__Task goal__:
Without the images, set down each entry exactly.

__Records provided__:
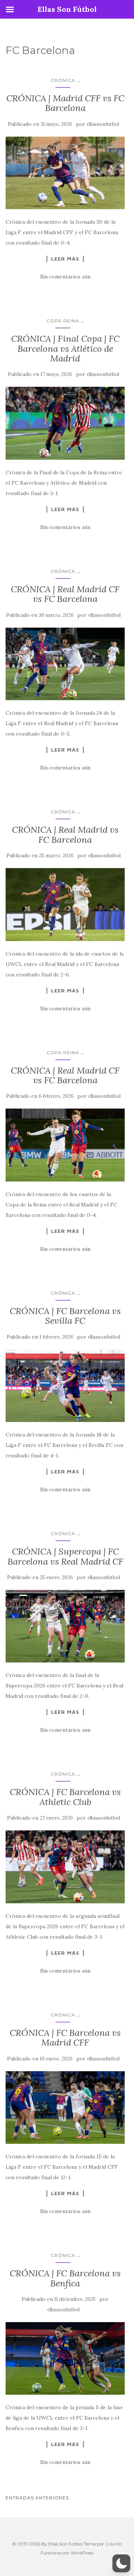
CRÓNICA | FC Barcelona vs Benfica (65, 2278)
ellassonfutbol (103, 124)
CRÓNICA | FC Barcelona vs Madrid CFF (65, 2037)
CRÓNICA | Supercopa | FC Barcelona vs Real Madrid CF (65, 1556)
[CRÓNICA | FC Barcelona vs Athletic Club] (65, 1866)
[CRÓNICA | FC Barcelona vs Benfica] (65, 2358)
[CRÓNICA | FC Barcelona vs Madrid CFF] (65, 2107)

__Solution to the exercise__:
CRÓNICA | FC Barcelona vs Benfica (65, 2278)
ellassonfutbol (103, 124)
CRÓNICA | FC Barcelona vs Madrid CFF (65, 2037)
CRÓNICA | Supercopa | FC Barcelona vs Real Madrid CF (65, 1556)
[CRÓNICA | FC Barcelona vs Athletic Club] (65, 1866)
[CRÓNICA | FC Barcelona vs Benfica] (65, 2358)
[CRÓNICA | FC Barcelona vs Madrid CFF] (65, 2107)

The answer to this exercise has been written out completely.